- DATASET CONTENT
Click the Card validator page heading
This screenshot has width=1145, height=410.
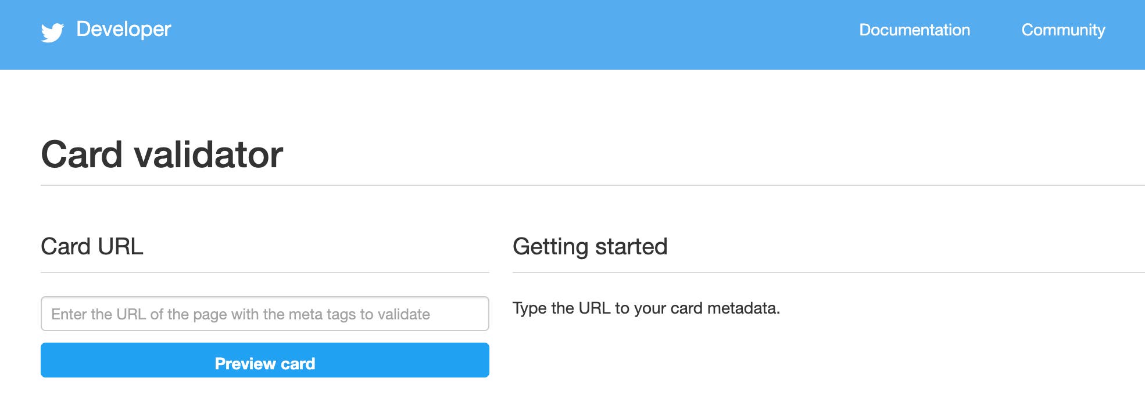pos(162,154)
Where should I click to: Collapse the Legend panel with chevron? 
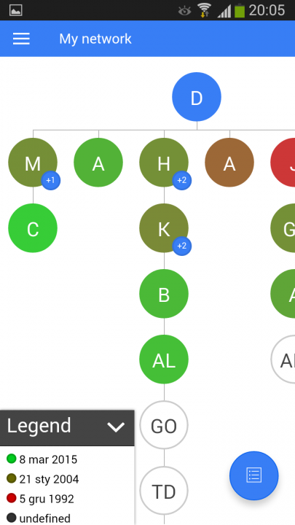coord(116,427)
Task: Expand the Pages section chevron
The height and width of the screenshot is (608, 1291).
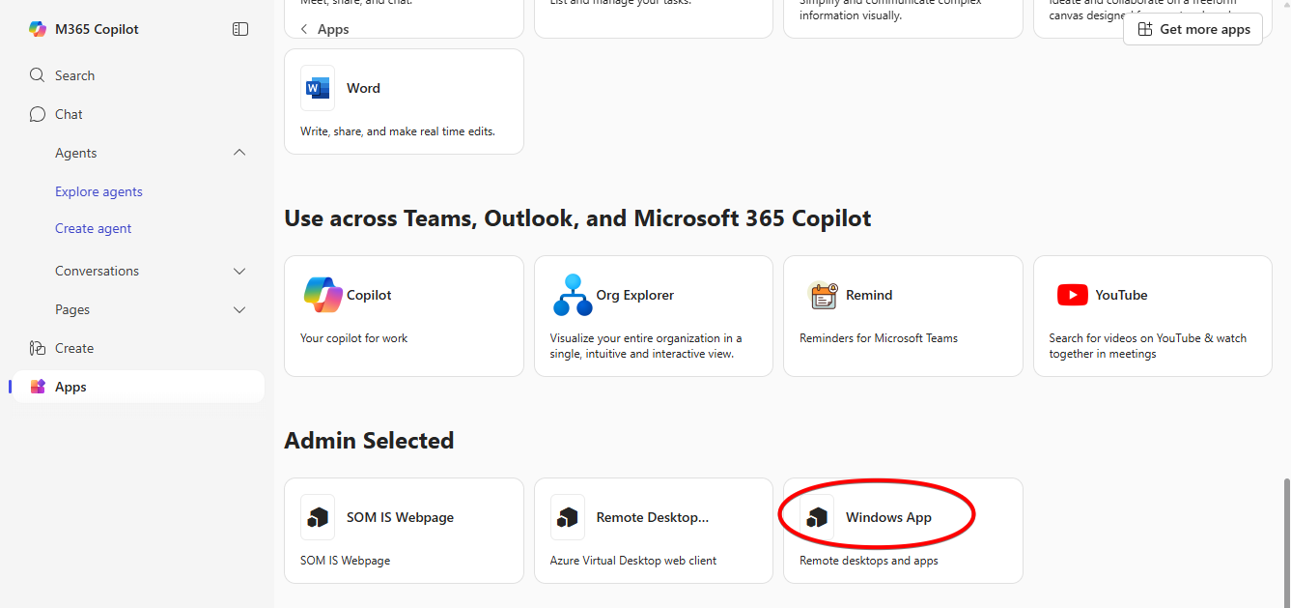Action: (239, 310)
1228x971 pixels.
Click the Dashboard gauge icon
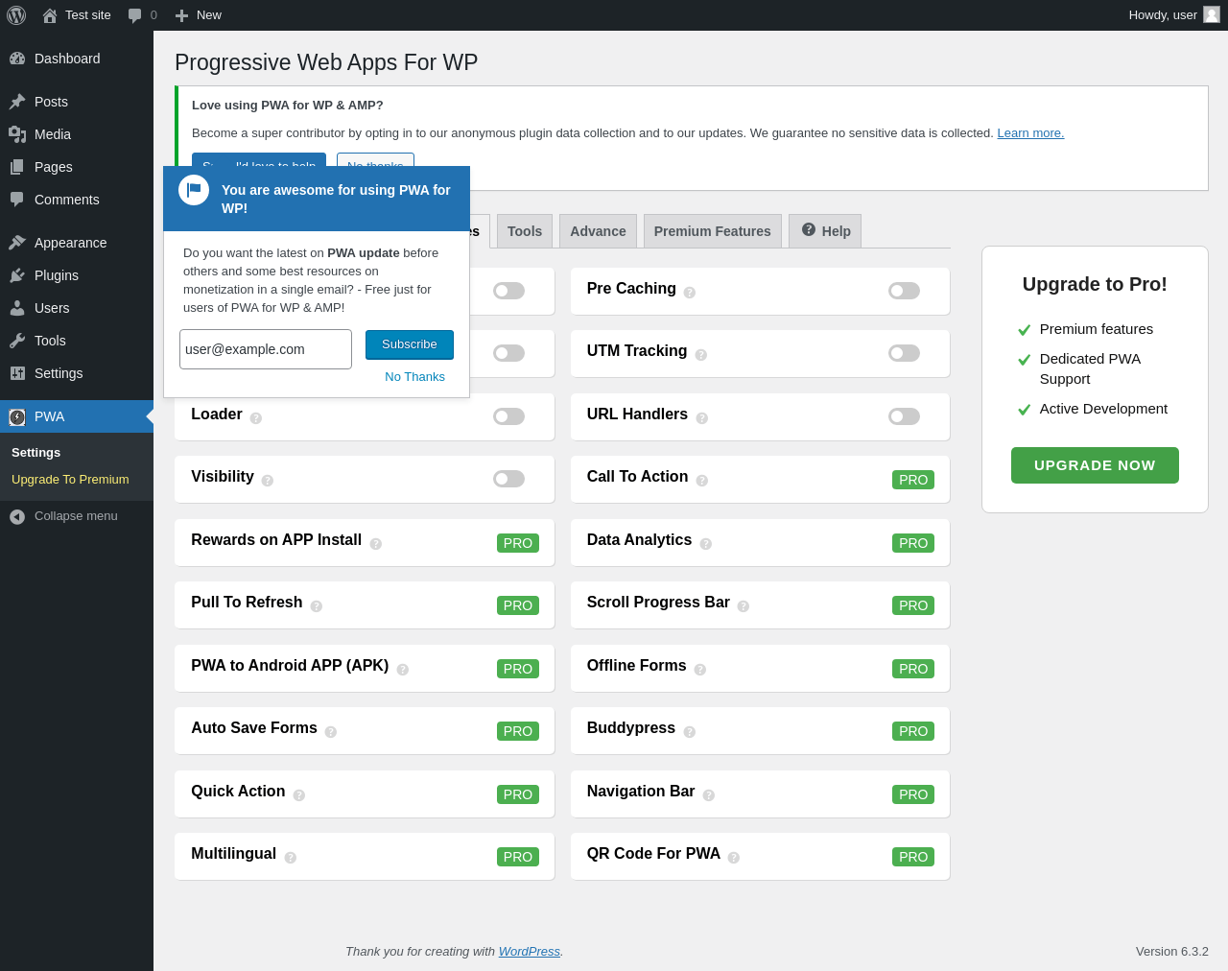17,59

* * *

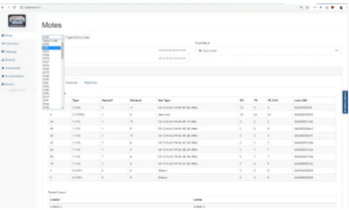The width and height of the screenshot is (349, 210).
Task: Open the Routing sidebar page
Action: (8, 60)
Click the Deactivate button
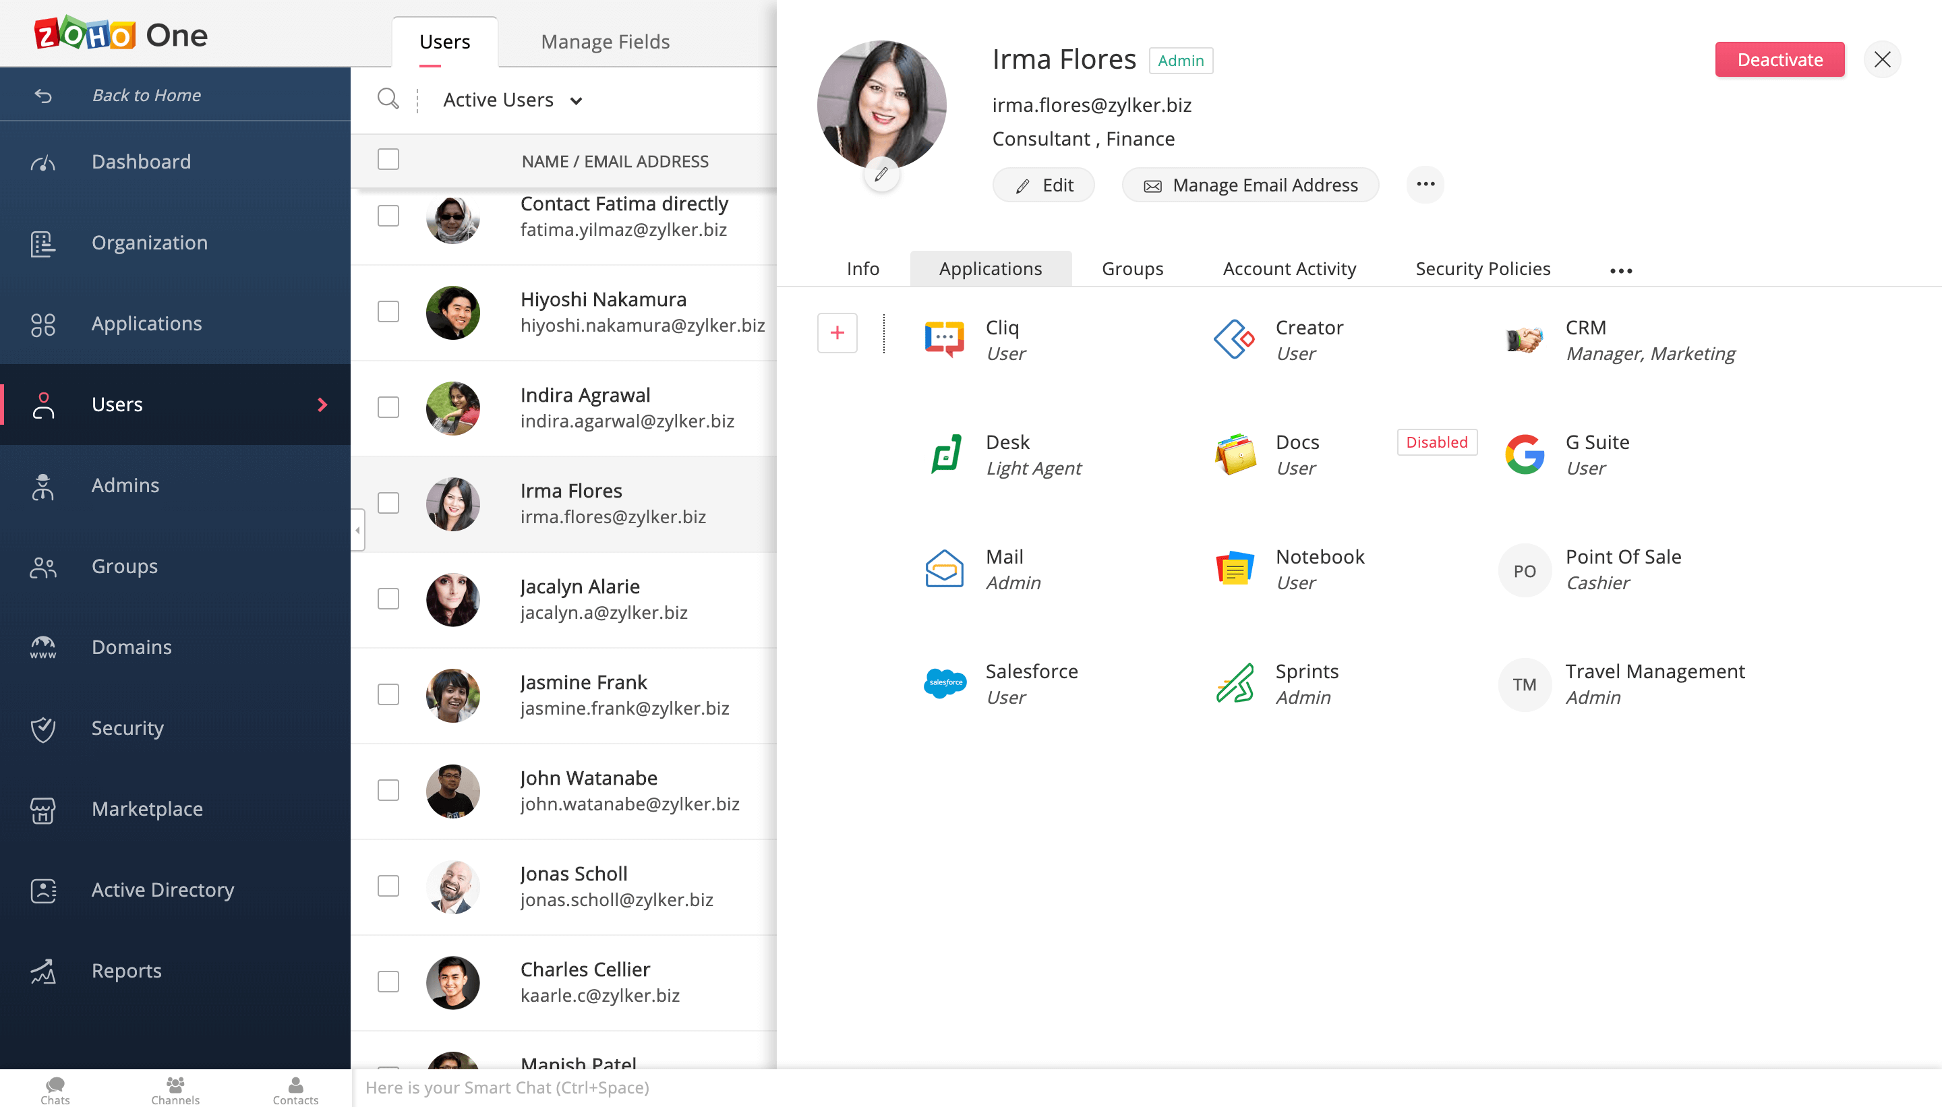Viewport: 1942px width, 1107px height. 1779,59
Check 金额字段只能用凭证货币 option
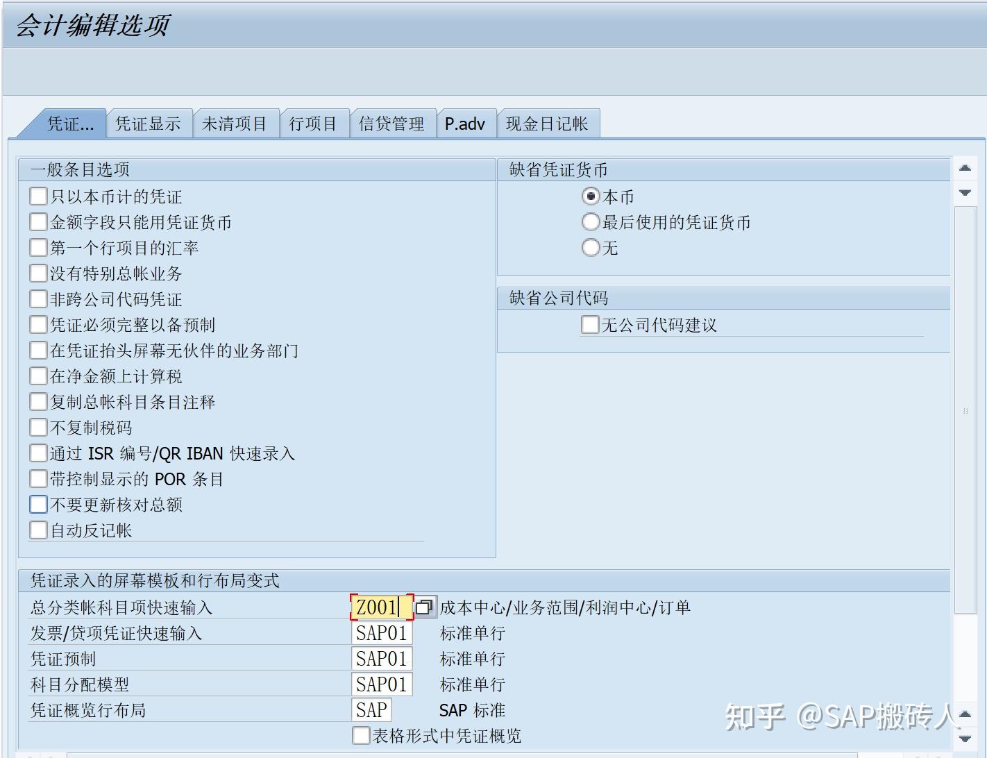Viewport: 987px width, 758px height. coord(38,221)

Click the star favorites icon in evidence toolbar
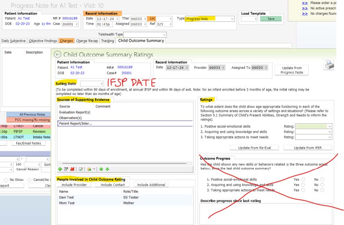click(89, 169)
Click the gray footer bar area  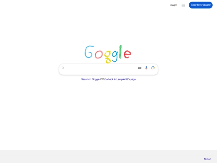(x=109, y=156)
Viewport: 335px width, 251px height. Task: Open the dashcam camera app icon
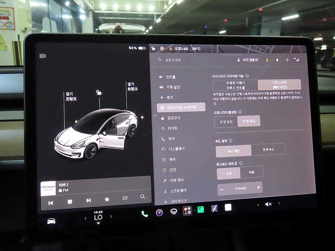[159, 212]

...

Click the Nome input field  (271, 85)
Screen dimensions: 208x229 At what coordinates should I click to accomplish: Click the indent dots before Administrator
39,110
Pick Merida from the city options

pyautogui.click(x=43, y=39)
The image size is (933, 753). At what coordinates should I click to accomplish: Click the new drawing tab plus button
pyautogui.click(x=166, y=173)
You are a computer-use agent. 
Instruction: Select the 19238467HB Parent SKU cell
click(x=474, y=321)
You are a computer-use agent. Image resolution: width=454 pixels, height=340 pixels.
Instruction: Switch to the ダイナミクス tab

- TO DO
How many lines in the entries above contain the word "agent"? Matching is case-sensitive. Reply with the number only.

- EXERCISE OUTPUT
2